*** Opening Document passage ***
PULSE POINTS:
❓What Happened: A U.S. Department of Education investigation into allegations that Maine violated Title IX by allowing men to compete in women’s sports has been referred to the Department of Justice (DOJ) for enforcement action.
👥 Who’s Involved: The U.S. Department of Education, U.S. Department of Justice, Governor Janet Mills (D-ME), and Acting Assistant Secretary for Civil Rights Craig Trainor.
📍 Where & When: The actions are taking place in Maine, with the investigation prompted by an incident in February where a biological male won a Maine women’s high school pole vaulting championship.
💬 Key Quote: “The Department has given Maine every opportunity to come into compliance with Title IX, but the state’s leaders have stubbornly refused to do so,” states Department of Education Acting Assistant Secretary for Civil Rights Craig Trainor.
⚠️ Impact: Maine faces loss of federal education funding, with state officials saying they will defend Maine’s transgender athlete policy in federal court.
IN FULL:
The U.S. Department of Justice (DOJ) is taking over a Title IX violation case in Maine, signaling it will launch legal action against the state following an investigation by the Department of Education. In February, a biologically male high school athlete—who goes by Katie Spencer—won the state’s Class B girls’ pole vaulting championship, prompting a federal investigation into whether the state violated an Executive Order signed by President Donald J. Trump barring males from participating in women’s sports.
*** Closing Document passage ***
*** Opening Supplied information ***
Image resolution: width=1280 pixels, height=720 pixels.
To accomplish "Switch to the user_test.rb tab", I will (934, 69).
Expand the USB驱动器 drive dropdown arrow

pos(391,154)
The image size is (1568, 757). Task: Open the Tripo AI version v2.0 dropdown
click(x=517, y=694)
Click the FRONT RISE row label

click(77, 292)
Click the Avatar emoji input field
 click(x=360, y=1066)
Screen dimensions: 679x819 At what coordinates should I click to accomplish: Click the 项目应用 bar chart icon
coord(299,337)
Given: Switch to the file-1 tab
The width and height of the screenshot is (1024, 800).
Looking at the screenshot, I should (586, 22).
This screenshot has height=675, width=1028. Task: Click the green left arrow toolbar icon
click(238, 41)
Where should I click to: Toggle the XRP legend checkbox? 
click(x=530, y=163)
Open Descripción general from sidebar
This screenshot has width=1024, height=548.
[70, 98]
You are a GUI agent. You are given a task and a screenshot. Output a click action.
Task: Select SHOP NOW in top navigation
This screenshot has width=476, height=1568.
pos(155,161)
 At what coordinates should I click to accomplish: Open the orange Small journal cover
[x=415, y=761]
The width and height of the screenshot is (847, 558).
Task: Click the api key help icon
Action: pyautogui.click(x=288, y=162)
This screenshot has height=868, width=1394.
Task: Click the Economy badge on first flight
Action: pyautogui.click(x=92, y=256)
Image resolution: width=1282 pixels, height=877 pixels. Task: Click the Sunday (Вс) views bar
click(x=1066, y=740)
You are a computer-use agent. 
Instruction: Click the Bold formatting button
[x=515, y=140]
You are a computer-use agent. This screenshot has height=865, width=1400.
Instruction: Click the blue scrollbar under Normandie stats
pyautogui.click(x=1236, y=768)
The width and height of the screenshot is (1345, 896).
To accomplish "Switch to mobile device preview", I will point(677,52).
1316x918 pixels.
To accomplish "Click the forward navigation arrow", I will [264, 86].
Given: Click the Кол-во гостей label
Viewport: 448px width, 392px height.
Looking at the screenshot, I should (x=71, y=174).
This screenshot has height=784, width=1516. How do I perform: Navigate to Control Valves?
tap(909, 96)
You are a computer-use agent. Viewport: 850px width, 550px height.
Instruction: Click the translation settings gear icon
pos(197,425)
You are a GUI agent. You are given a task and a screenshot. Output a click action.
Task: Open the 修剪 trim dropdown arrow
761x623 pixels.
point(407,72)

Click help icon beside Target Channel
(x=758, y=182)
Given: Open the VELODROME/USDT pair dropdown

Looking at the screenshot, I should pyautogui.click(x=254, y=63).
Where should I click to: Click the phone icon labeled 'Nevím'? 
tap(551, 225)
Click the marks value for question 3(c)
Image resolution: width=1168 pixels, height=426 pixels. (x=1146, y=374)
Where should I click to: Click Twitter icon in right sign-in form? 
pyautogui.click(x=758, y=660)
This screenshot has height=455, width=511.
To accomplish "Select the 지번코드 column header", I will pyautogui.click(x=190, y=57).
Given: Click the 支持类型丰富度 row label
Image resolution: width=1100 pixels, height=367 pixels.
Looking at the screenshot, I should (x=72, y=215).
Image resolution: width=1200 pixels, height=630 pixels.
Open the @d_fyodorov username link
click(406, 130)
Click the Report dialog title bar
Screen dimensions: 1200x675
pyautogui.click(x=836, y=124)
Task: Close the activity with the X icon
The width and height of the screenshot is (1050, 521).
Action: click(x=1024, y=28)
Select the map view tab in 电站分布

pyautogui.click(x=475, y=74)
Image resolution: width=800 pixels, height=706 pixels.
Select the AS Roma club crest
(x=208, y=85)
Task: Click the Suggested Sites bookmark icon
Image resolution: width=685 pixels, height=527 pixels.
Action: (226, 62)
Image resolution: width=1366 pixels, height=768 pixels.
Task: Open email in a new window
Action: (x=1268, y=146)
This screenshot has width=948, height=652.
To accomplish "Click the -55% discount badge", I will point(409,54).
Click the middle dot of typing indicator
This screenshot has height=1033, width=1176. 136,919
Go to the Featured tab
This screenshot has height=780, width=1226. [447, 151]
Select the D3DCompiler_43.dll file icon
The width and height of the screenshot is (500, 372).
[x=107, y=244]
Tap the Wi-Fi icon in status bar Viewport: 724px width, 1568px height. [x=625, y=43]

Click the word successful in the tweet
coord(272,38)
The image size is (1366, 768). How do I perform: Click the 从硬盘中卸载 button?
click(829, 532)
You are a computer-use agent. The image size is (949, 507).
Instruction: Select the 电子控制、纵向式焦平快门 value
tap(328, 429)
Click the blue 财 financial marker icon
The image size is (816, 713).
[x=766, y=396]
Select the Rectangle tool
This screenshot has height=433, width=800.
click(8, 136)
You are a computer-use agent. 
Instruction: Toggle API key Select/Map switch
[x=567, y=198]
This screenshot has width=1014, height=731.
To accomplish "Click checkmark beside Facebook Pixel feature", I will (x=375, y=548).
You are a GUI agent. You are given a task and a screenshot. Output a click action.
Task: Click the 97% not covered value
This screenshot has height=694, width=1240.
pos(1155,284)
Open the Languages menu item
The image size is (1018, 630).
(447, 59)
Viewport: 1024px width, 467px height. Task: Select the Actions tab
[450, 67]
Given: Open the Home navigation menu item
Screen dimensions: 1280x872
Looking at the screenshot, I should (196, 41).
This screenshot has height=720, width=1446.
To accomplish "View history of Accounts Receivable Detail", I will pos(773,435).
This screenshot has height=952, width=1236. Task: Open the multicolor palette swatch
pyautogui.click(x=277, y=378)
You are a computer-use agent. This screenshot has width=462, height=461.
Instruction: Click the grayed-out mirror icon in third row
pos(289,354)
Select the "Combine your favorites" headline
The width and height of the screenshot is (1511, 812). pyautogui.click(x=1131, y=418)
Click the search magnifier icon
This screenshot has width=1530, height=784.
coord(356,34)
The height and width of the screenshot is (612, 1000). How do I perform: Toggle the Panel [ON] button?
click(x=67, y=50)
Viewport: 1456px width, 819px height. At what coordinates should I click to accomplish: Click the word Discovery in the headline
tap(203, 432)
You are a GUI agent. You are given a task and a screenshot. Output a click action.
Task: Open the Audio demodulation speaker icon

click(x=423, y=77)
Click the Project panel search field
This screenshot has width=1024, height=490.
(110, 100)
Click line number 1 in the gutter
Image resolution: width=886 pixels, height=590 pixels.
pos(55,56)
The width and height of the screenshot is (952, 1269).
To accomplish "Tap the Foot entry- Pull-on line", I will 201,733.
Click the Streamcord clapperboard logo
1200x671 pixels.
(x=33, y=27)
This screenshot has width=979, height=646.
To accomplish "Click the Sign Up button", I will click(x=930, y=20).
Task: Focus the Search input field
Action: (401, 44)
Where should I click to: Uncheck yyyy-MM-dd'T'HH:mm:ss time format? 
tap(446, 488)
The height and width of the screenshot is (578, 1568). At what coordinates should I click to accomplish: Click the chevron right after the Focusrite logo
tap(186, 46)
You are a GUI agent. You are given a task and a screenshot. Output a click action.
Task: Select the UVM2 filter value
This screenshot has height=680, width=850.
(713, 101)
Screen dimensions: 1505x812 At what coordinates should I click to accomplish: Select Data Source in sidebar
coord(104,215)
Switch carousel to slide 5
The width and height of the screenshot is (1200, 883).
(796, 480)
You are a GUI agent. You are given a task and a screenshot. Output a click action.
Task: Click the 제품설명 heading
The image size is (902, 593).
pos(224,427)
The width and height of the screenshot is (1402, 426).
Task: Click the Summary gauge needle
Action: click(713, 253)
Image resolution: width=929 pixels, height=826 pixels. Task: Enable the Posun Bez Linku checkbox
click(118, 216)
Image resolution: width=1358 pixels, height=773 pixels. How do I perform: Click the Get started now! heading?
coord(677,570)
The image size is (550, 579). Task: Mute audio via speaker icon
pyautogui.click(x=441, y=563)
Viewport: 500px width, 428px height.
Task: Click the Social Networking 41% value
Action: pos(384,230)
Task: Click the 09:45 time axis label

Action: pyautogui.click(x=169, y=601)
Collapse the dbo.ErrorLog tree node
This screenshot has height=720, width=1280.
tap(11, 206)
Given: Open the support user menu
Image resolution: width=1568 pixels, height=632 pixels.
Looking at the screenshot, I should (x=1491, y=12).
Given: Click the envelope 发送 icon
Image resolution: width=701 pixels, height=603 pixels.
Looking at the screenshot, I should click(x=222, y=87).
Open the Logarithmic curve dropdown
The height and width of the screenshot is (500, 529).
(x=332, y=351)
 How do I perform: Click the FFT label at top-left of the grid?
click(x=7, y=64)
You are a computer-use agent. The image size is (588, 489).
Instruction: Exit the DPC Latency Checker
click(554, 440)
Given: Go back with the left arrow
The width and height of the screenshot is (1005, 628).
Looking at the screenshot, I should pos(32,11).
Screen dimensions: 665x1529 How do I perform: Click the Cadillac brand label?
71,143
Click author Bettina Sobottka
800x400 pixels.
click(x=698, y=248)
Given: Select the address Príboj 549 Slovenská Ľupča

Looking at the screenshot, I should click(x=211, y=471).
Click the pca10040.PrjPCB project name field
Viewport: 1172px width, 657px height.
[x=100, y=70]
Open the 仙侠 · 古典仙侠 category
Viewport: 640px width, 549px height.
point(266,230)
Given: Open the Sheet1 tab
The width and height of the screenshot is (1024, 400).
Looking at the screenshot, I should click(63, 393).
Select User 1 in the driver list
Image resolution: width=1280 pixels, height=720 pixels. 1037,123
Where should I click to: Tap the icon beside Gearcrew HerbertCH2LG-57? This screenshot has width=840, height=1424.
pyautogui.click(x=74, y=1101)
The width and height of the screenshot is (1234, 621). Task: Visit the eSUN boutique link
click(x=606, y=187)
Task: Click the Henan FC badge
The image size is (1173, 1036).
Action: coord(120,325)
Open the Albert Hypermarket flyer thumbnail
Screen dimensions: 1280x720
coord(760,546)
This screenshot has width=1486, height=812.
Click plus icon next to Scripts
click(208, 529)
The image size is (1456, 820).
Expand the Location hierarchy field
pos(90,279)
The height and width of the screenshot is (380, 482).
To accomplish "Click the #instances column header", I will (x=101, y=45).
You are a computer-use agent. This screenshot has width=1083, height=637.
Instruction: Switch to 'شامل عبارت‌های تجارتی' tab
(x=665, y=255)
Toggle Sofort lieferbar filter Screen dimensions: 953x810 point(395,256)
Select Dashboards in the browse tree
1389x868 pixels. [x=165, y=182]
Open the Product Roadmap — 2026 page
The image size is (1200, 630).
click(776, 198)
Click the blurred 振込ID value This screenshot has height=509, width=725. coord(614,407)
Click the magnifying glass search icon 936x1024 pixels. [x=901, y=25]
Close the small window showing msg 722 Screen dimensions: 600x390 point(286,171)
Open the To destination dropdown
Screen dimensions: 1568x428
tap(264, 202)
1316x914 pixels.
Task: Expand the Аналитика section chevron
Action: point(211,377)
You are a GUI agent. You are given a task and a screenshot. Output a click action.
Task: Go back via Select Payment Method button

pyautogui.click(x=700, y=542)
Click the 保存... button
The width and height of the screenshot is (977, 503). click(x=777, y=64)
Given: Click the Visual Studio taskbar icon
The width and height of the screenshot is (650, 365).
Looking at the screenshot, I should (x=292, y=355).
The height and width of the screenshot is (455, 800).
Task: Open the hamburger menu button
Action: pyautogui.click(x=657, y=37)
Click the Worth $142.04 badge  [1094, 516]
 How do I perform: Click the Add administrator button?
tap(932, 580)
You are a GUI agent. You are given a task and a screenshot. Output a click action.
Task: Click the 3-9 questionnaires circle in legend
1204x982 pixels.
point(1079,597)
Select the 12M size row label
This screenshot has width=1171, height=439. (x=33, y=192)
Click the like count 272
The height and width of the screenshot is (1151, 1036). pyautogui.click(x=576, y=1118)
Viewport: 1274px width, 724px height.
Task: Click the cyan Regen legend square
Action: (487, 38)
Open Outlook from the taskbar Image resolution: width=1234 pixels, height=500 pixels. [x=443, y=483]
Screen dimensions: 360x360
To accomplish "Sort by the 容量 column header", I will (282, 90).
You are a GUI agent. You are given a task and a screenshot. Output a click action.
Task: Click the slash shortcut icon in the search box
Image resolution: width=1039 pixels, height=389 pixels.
*** Closing Supplied information ***
- Work order A:
Answer these questions using the Maine Title IX article, one line for each:
(i) Who holds the post of Acting Assistant Secretary for Civil Rights at the Department of Education?
(ii) Which championship did the high school athlete win in February?
(iii) What kind of funding does Maine stand to lose?
- Work order B: Extend the Maine Title IX article past its final sentence.
The records are separate material and are not related to the Maine Title IX article.

- Exercise answer A:
(i) Craig Trainor
(ii) Maine's Class B girls' pole vaulting championship
(iii) Federal education funding

- Exercise answer B:
“The Department has given Maine every opportunity to come into compliance with Title IX, but the state’s leaders have stubbornly refused to do so, choosing instead to prioritize an extremist ideological agenda over their students’ safety, privacy, and dignity,” the Department of Education’s Acting Assistant Secretary for Civil Rights Craig Trainor said in a statement. He added: “The Maine Department of Education will now have to defend its discriminatory practices before a Department administrative law judge and in a federal court against the Justice Department. Governor Mills would have done well to adhere to the wisdom embedded in the old idiom—be careful what you wish for. Now she will see the Trump Administration in court.”
🔥 President Trump calls Maine Gov. Janet Mills (D) out to her face over her refusal to comply with the executive order keeping men out of women’s sports:
“You better do it — because you’re not going to get any federal funding at all if you don’t.” pic.twitter.com/uMUZsy1j6t
— Rapid Response 47 (@RapidResponse47) February 21, 2025
Maine’s assistant attorney general, Sarah Foster, contends that her state’s policy allowing biologically male transgender athletes to compete in women’s sports is Title IX compliant. “Nothing in Title IX or its implementing regulations prohibits schools from allowing transgender girls and women to participate on girls’ and women’s sports teams,” Foster argued in a letter to the DOJ. She added: “Your letters to date do not cite a single case that so holds. To the contrary, various federal courts have held that Title IX and/or the Equal Protection Clause require schools to allow such participation.”
In late February, Maine Governor Janet Mills (D) clashed with Trump during a lunch event at the White House when the President pressed Mills on whether her state would comply with his women’s sports directive. When the Maine Democrat insisted that her state was already in compliance, President Trump shot back: “Well, we are the federal law… You’d better do it, because you’re not going to get any federal funding at all if you don’t.”
Following the White House exchange, the U.S. Department of Education launched an investigation to determine whether Maine had violated Title IX regulations. Subsequently, the Trump administration has moved to cut federal funding for the Maine Department of Education (MDOE) over the state’s refusal to comply with Trump’s women’s sports order.
The National Pulse reported in March that the University of Maine System (UMS) reached an agreement with the U.S. Department of Agriculture (USDA) to adhere to Trump’s Executive Order. UMS, comprising eight public universities in Maine, faced a suspension of federal funding from the USDA.